Current Information:


19, Wetherby Gardens, Earl's Court


The Battle of the Aisne 13-28 September, 1914

After the Germans were defeated on the Marne they fell back to the River Aisne, closely pursued by both the British and the French. The new German line was a very formidable defensive position. To attack it  meant  having to cross the Aisne and then climb up a 500 foot high ridge on top of which was the Chemin des Dames, a road that gave the Germans an easy way to move troops along the top of the hills. On 13th September the Aisne was crossed by both British and French troops but after that progress became slower, until there was no progress at all. Both sides dug in and the fighting settled down into trench warfare.
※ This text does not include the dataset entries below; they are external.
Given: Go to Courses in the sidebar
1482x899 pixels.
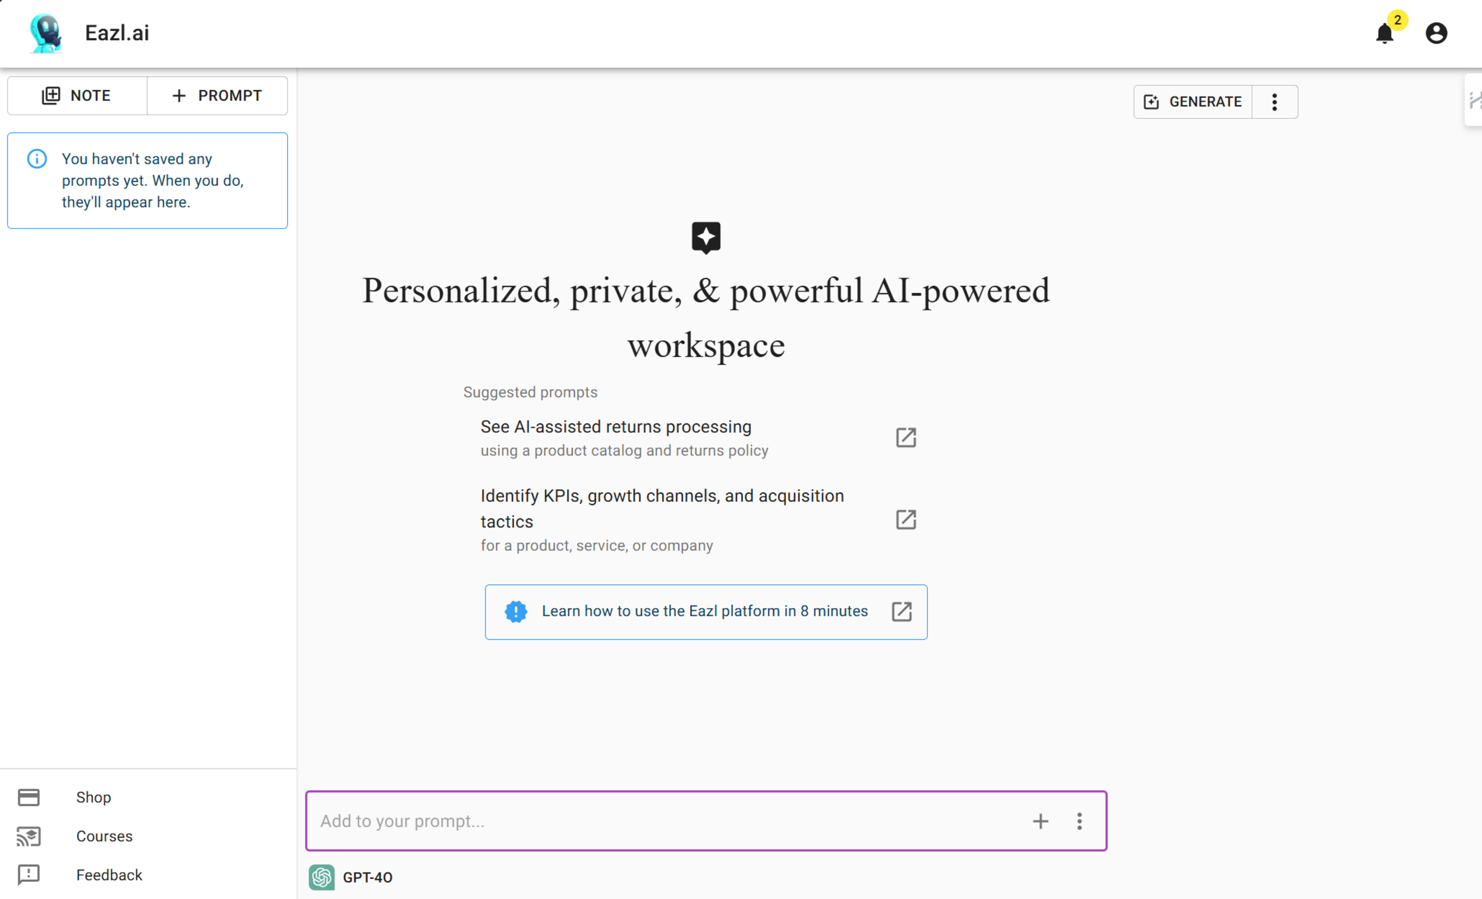Looking at the screenshot, I should (104, 836).
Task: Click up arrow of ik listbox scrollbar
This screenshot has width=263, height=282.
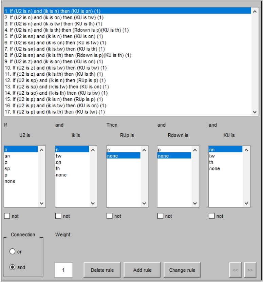Action: (x=93, y=150)
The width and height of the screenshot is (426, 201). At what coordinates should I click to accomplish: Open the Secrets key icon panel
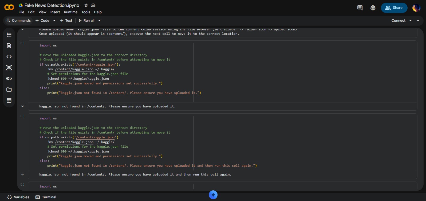[9, 79]
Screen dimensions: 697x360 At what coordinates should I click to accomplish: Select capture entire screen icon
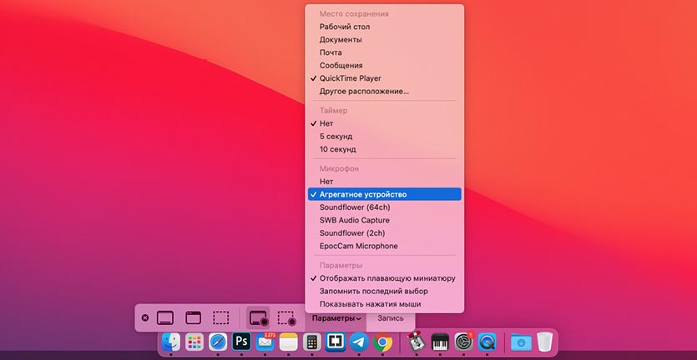[165, 318]
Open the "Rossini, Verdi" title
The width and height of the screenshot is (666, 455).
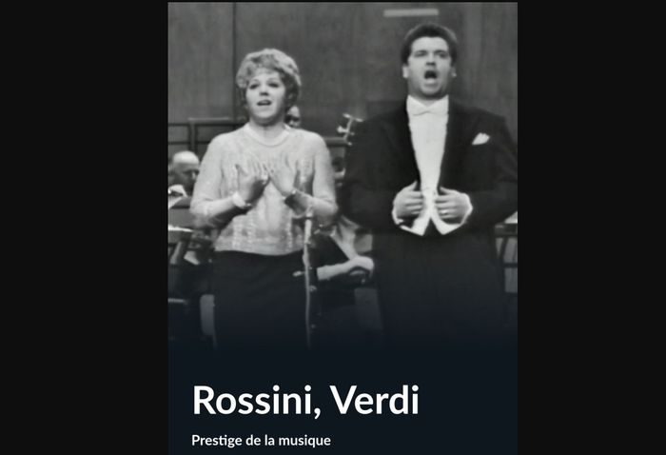305,401
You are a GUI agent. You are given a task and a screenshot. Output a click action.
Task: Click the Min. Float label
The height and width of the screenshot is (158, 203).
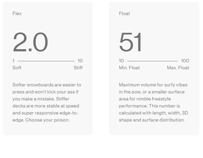point(129,68)
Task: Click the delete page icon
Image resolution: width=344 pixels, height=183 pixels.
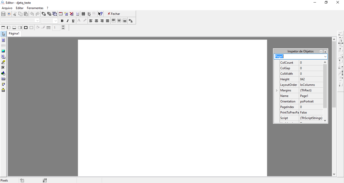Action: coord(72,14)
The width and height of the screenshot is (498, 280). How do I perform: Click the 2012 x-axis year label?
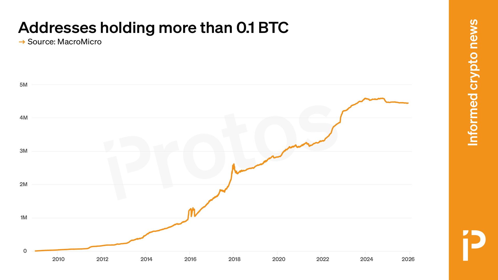(x=102, y=259)
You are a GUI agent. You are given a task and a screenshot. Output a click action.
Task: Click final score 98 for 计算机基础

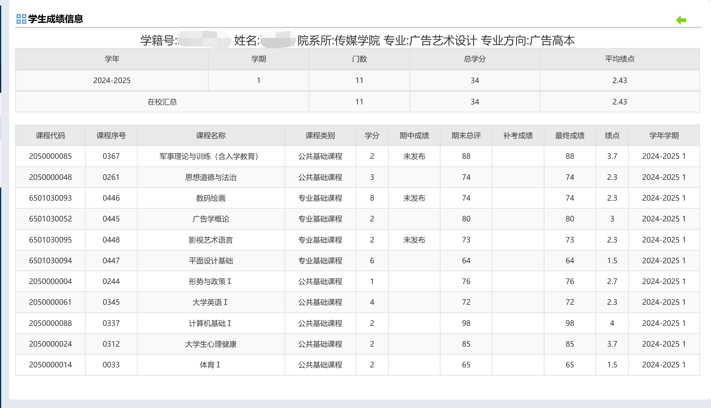(x=569, y=323)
The fighting on the Aisne continued for two weeks at the end of which both sides realised that frontal attacks on entrenched positions were both costly and non-productive, not that this deterred them from continuing with this tactic throughout the war.
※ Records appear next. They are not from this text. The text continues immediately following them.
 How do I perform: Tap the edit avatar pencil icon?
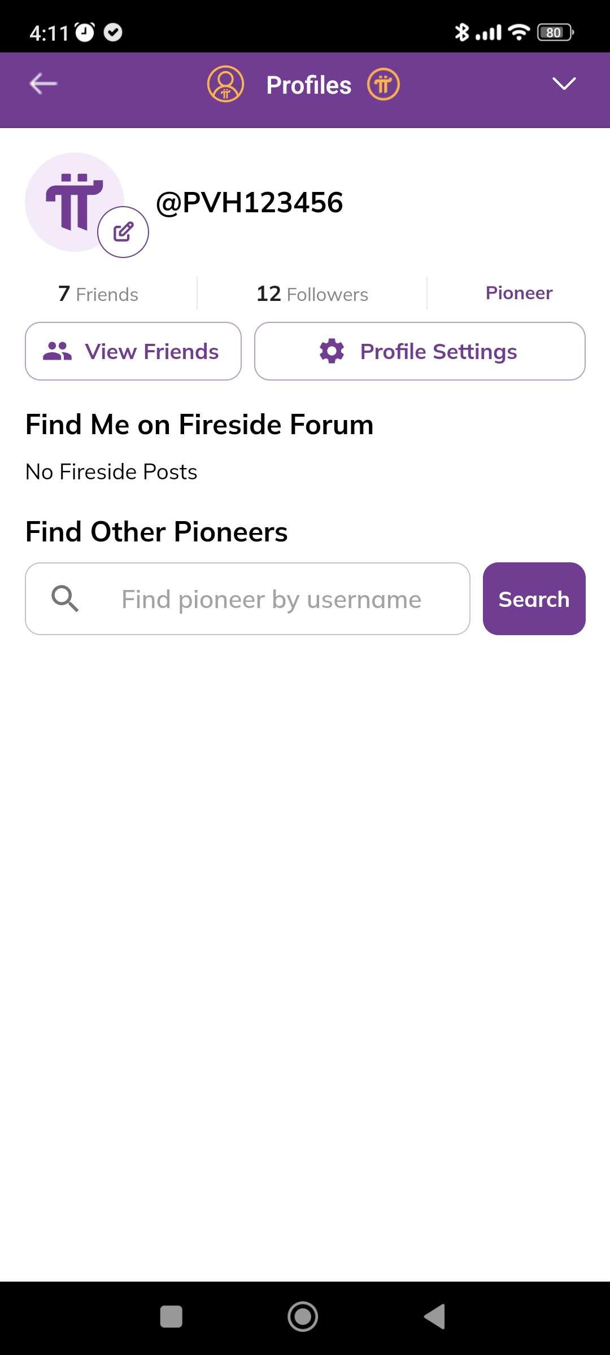point(123,232)
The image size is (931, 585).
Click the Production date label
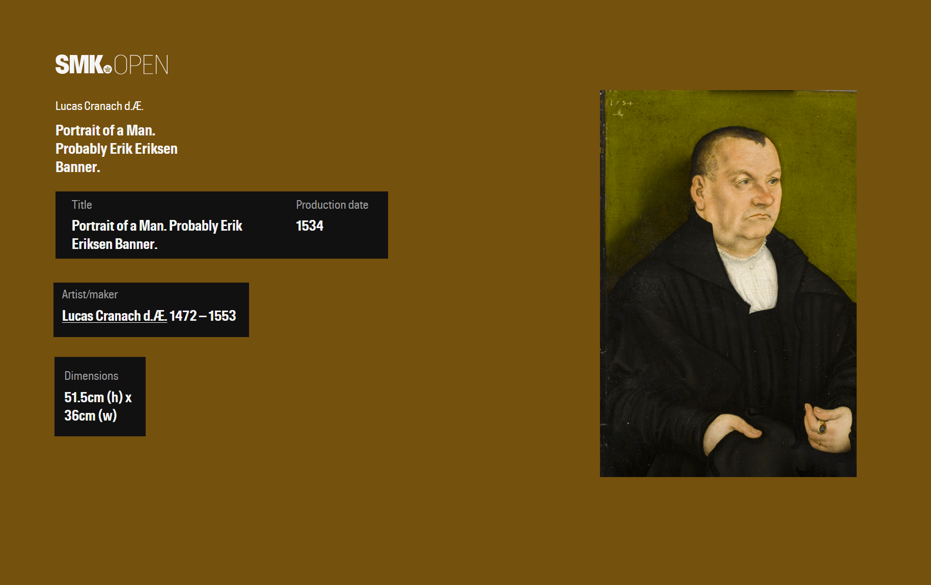click(x=332, y=205)
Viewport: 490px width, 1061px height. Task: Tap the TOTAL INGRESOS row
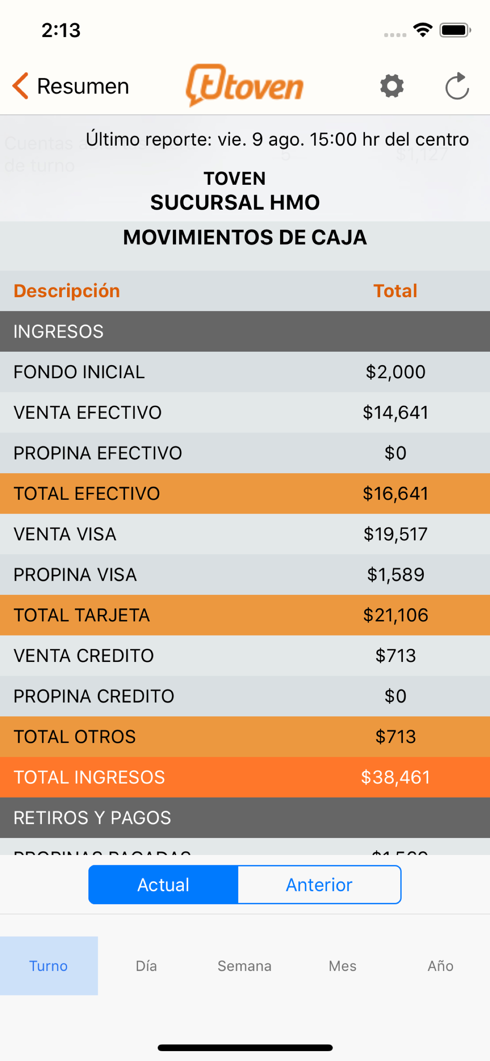[245, 777]
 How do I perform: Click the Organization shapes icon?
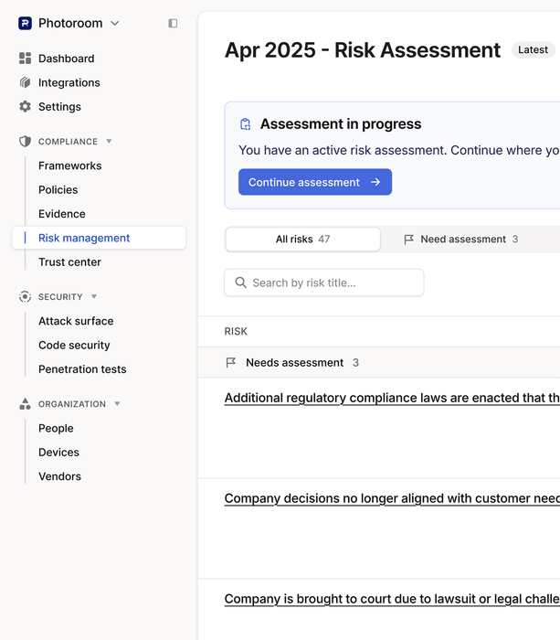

At 3am on 14th  September, 2 Brigade of 1st Division and two batteries of artillery moved off to capture the top of the Chemin des Dames ridge from Cerny to Courtecon. The 2nd King’s Royal Rifle Corps battalion led the way, followed by 2nd Sussex.  When the leading company of 2nd King’s Royal Rifle Corps reached the top two hours later, they surprised a small enemy forward post but as they were unable to progress any further, two more companies were sent up. By now there was heavy rifle fire from both sides, a roar in fact but no artillery fire. There was obviously a strong German presence in front of them. At 6.30am 2nd Sussex moved up and deployed on the left of 2nd King’s Royal Rifle Corps. Each battalion held about 800 yards of front. 1st Loyal North Lancashire then also came up from Brigade reserve to support another attack; this time on a Sugar Factory just beyond the ridge.  All three battalions advanced and after occupying the buildings they entrenched on the ridge beyond.  They could go no further but German counter attacks were equally fruitless. Fighting surged to and fro all day and there were of course many casualties, one of whom was Bertram Jackson.